Celui-ci chaque jour s’agrandissait et recommençait comme un fleuve : le débit et le lit ne semblaient pouvoir être maîtrisés. L’identité de la source à présent était bien confuse. Le développement avait atteint un point à partir duquel rien ne pouvait plus se résorber, chaque élément à la fois nécessaire à l’ensemble et incompatible avec chacun des autres, chaque image à la fois évidente et rebelle, de sorte qu’à force d’exiger l’ajout d’incessantes transitions, le poème, trop loin d’être terminé, sinuait déjà sur une longueur d’innombrables méandres, subissant le jeu des vagues. Peu lui importaient les offrandes versées en labeur. Il exigeait toujours plus de son créateur et celui-ci était d’autant plus docile qu’il puisait là sa raison de vivre et sa seule occupation des jours, des nuits, de l’existence même. Il se laissait dériver dans une mélancolie hésitante.
« Je me demande, songeait-il, est-il mieux d’être triste, si on a pour seule vocation de faire un poème ? Je me dois bien de le dire, ici, solitaire mais à voix haute.
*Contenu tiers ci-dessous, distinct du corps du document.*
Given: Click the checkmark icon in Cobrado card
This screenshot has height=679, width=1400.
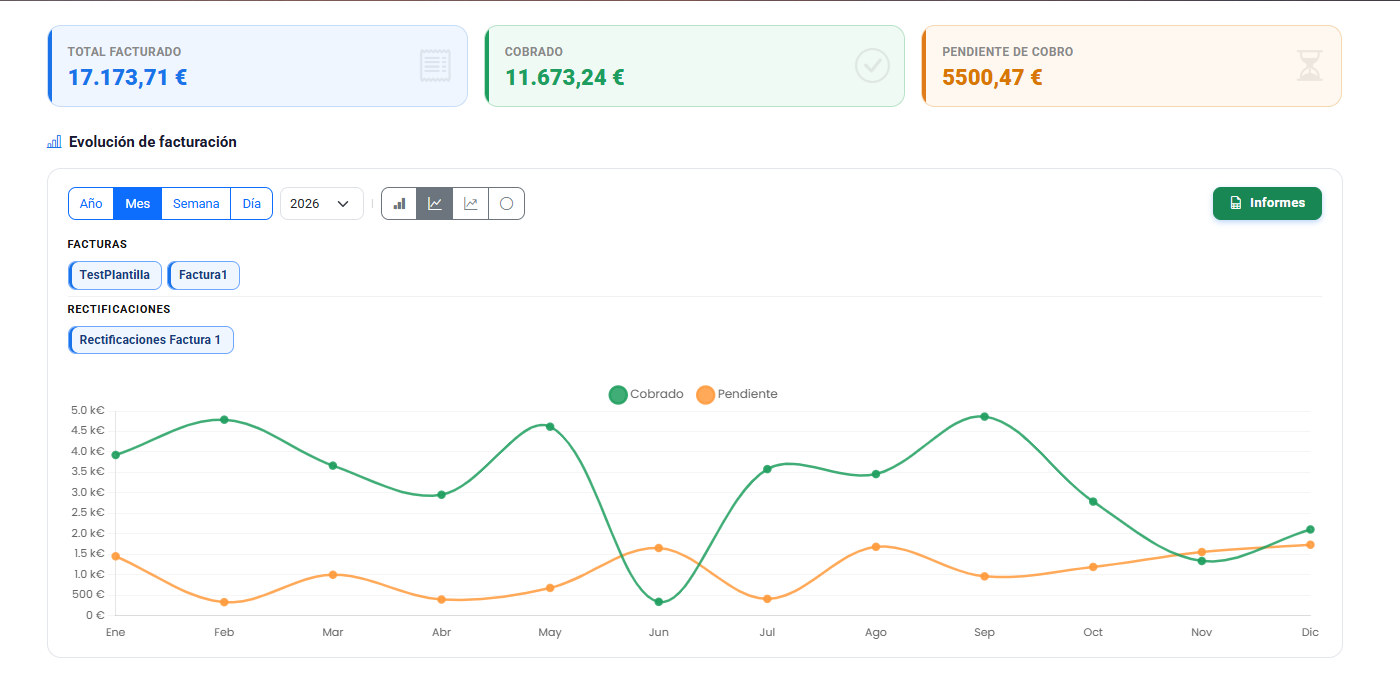Looking at the screenshot, I should tap(872, 66).
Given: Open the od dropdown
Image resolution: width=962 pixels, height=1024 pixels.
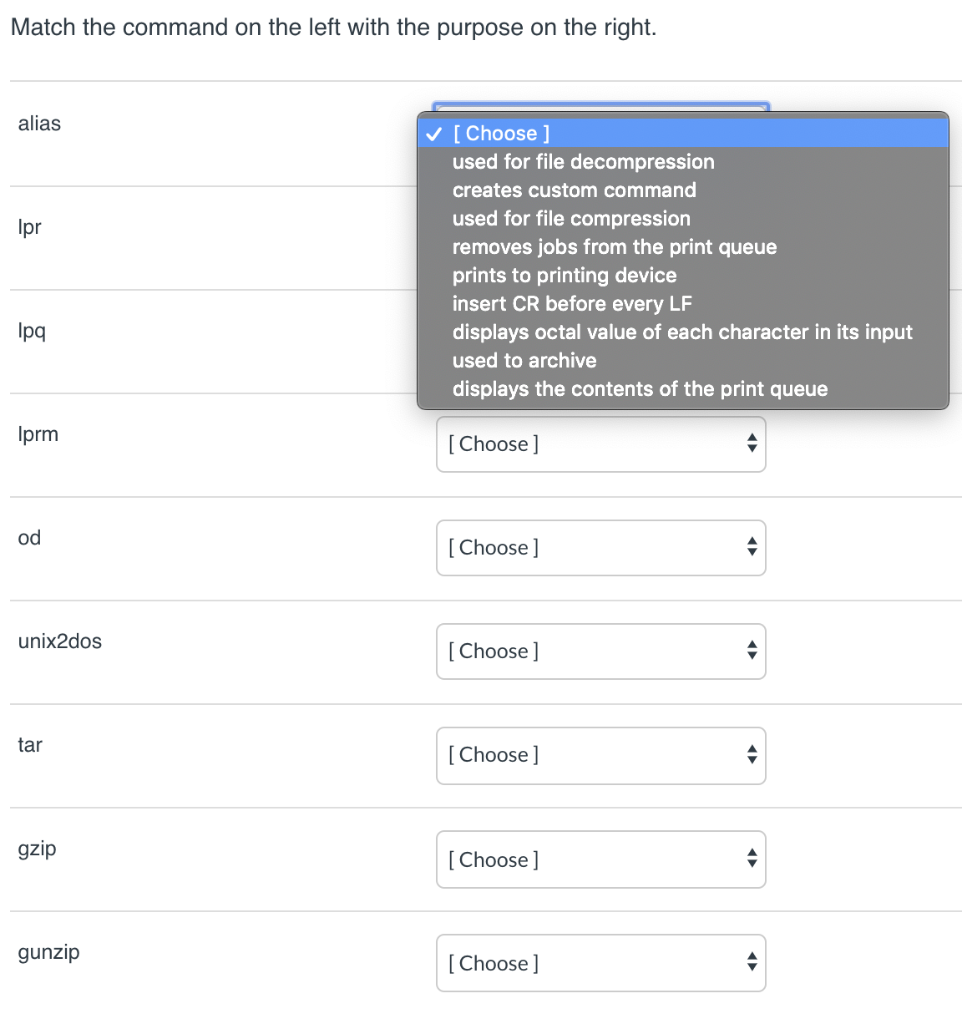Looking at the screenshot, I should 600,548.
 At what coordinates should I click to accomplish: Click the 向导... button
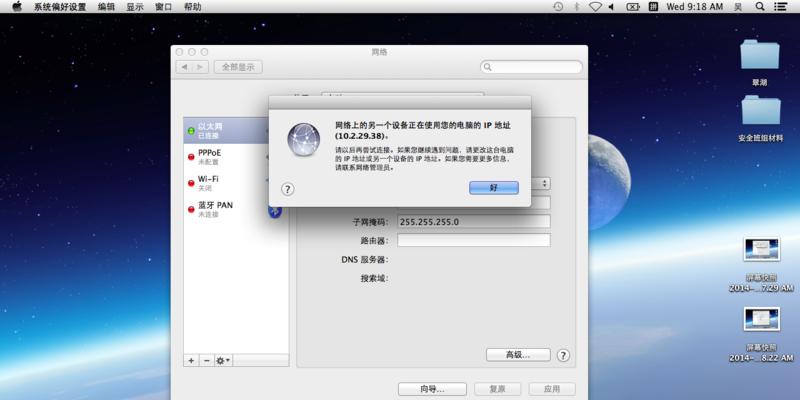coord(431,388)
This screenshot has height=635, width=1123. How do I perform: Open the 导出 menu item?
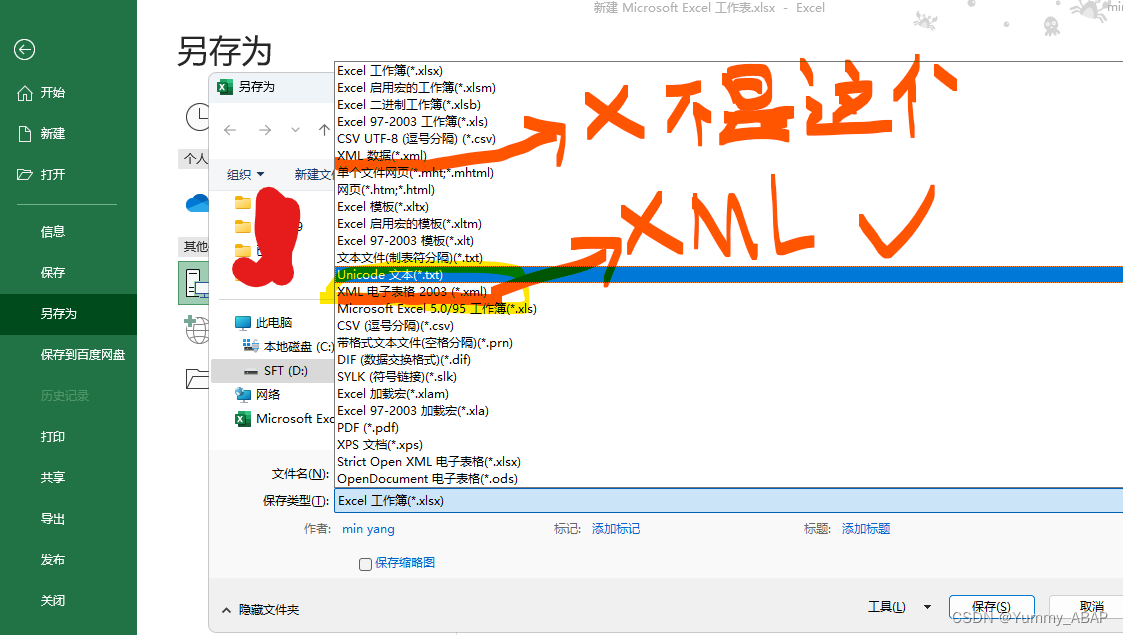coord(53,518)
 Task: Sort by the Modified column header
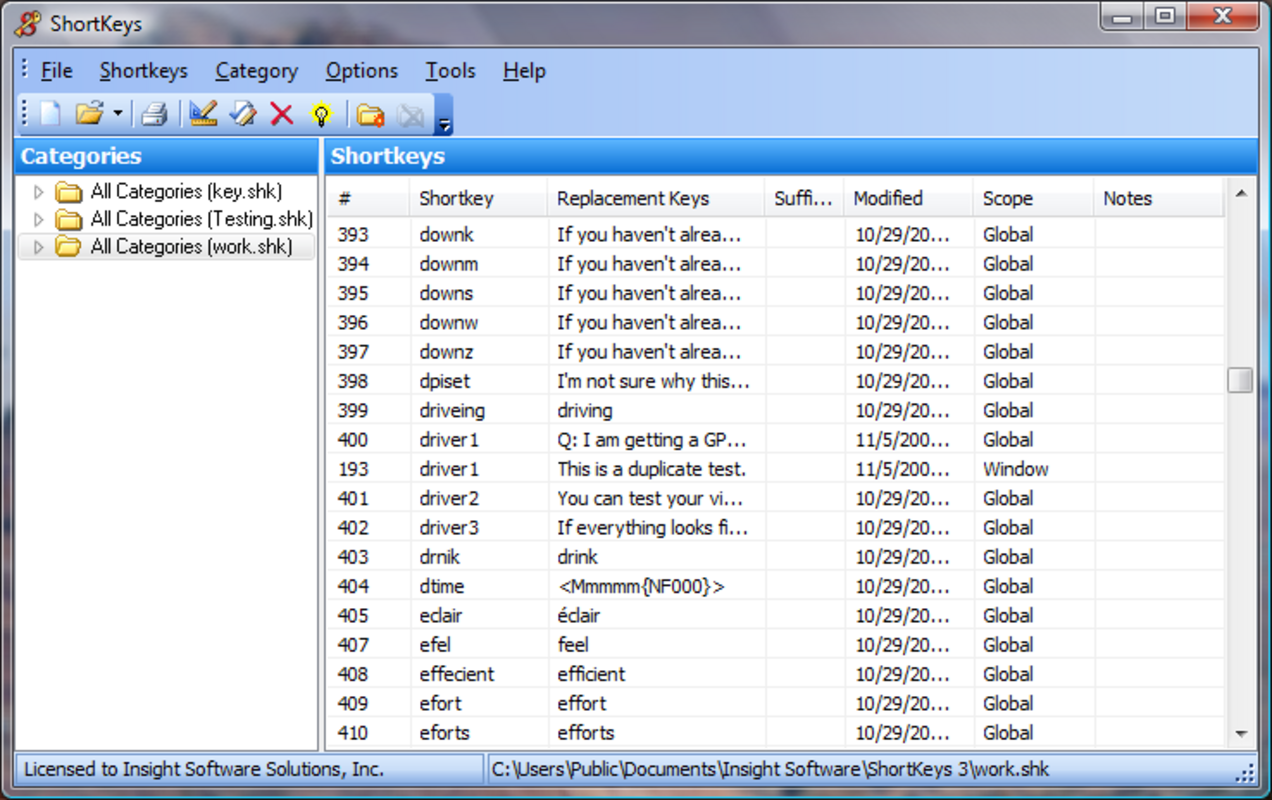pyautogui.click(x=888, y=198)

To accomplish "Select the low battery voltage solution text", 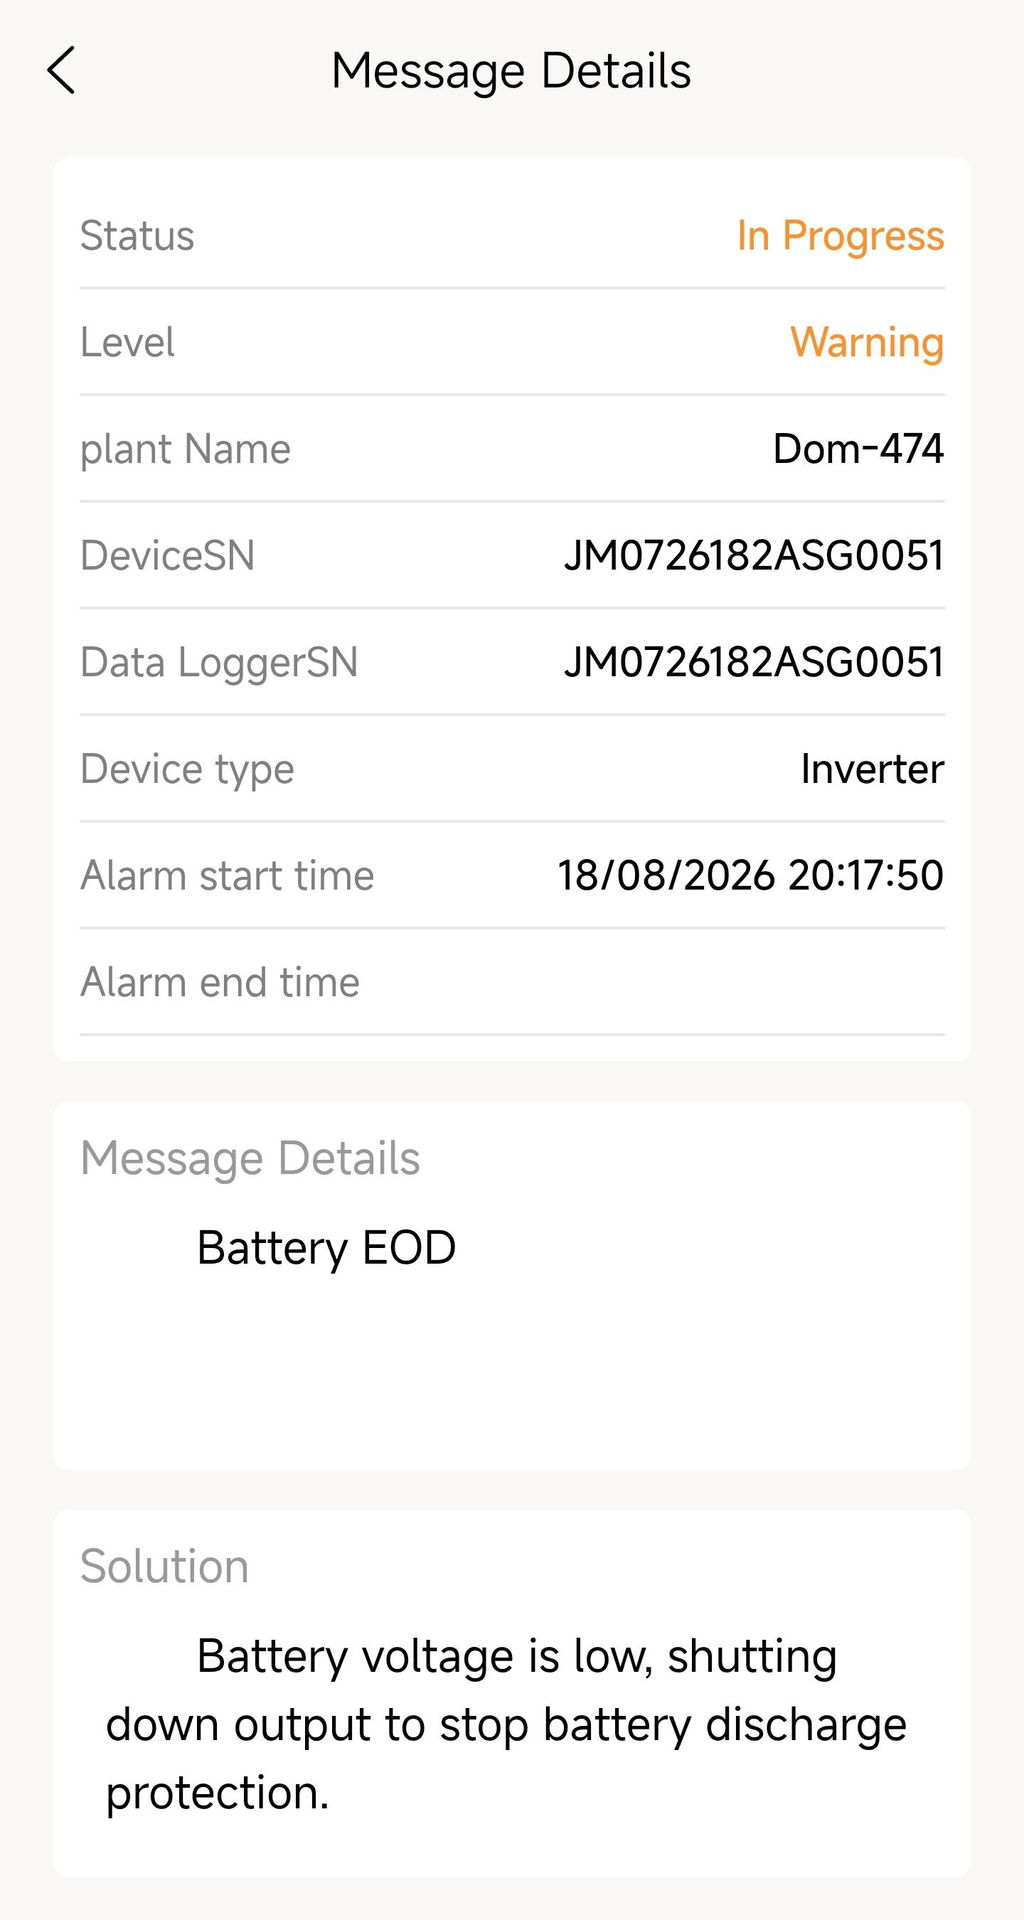I will [506, 1724].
Je suis dans une impasse, pour ce qui est de de l’immense poésie ; Au fonds, je ne suis peut-être pas d’un caractère affiné pour les chefs- d’œuvre. Il faut de la joie pour cela, et moi je n’en ai que si peu. Nous autres, nous ne pouvons vivre sans cette énergie émotionnelle que permet la tristesse. De la joie, mais du travail. Il nous faut pourtant chanter le contraire de nos sentiments, chanter les belles choses et de bons moments, faire briller toute l’espérance possible au pauvre cœur des hommes… Voilà, oui, nous pouvons pleurer, mais avec un cœur solide, seulement si cela nourrit notre art, et rend plus captivant notre message. Songeons à tous ceux qui sont frappés dans leur corps, harassés dans la nuit, dévastés par le deuil. Et nous, tranquilles, loin du travail physique de la mine ou des champs… Sinon, si les bardes ne sont que tristes, c’est le genre humain tout entier qui bascule à sa perte … »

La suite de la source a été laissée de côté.